Sustainability in Africa’s aviation sector will benefit from more flights, not fewer, and must be tailored to the specific circumstances on the continent, not just subbscribing to the Western world’s traditional views of reducing carbon footprint.
According to Kenya Airways Chief Commercial and Customer Officer Julius Thairu, sustainability in Africa needs to take into account the different pace of development on the continent compared with developed nations.
“There is a danger of thinking of sustainability in Africa as just ‘going green’. We need to talk about it in a much broader sense, because we are working in a context where food security, poverty and inequality are the major issues,” said Thairu.
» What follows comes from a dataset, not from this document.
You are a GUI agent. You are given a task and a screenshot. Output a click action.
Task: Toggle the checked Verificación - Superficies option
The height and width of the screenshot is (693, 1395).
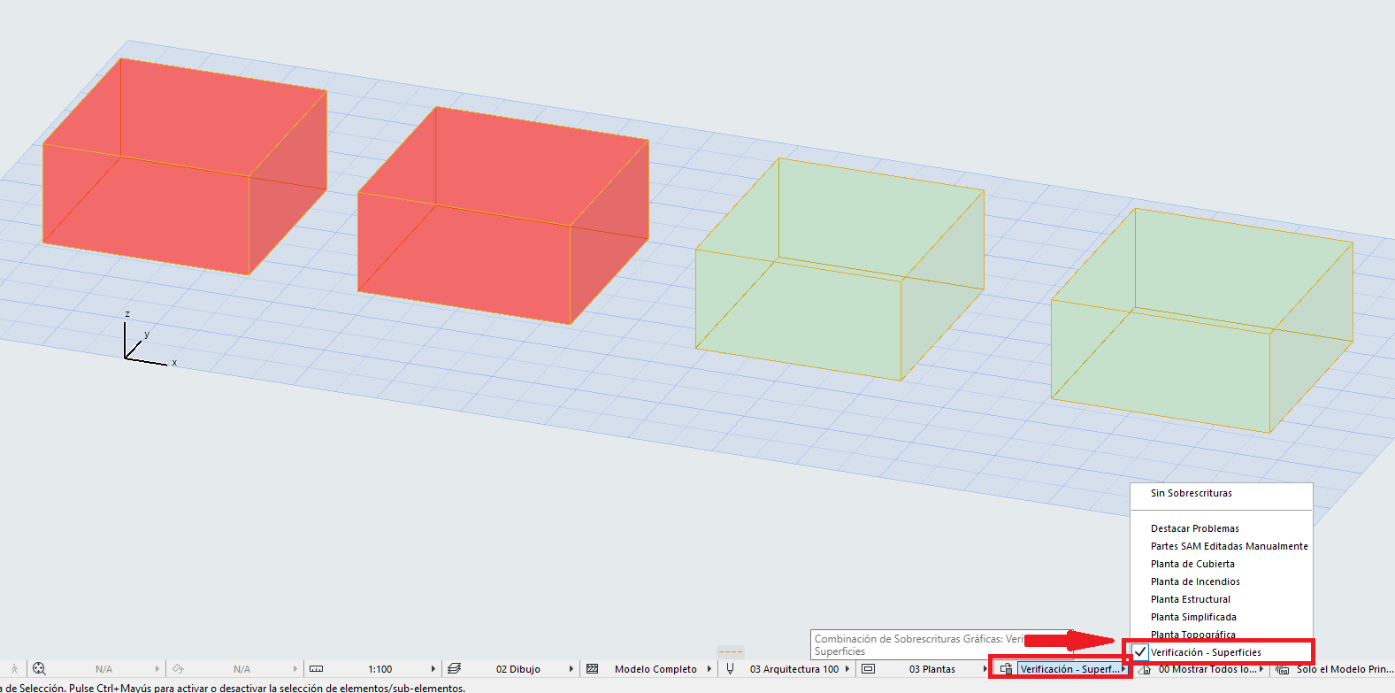pos(1206,652)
“Sustainability needs to be meaningful in your own environment. And part of that is connecting Africa. When you drive connectivity you’re going to be driving economic empowerment and prosperity, which will drive sustainability.”
CO₂ emissions reduction pioneer
Kenya Airways is pioneering carbon emission reduction initiatives on the continent, becoming the first African airline to operate a long-haul flight incorporating sustainable aviation fuel (SAF) earlier this year.
“We know that climate change is a critical issue so we’re involved in various initiatives, whether it be planting trees, removing plastic on board or investing in new-generation aircraft with lower carbon emissions.
“The advent of SAF is promising for the future but, currently, with availability very limited and costs between five and seven times higher than traditional jet fuel, this would significantly drive up ticket prices and threaten operational viability,” Thairu stressed.
‘Not much being done to address high costs’
One of the major reasons behind African airlines’ struggles to achieve profitability and enhanced connectivity is the high operational costs they face compared with other regions.
“We should be bringing clear actions and timelines to this discussion because not a lot is being done,” said Thairu, referencing the lengthy delays in implementing the ideals of the Single African Air Transport Market – which seeks to liberalise African airspace and break down the barriers to intra-Africa travel.
“We are happy to hear that more capacity is being built by other airlines because we need more airlines to bring down the cost of travel. We need countries to stop competing and start collaborating. And questions need to be answered in terms of high taxes. When flying in and out of Kenya, why do we need to pay a passenger tax of US$50? This funnels into ticket pricing and 40% of our pricing model relates to taxes,” said Thairu.
He said the issues were well known. “There are some encouraging steps such as easing visa regimes, but we need all stakeholders to get together around a table and take tangible action to address the problems.”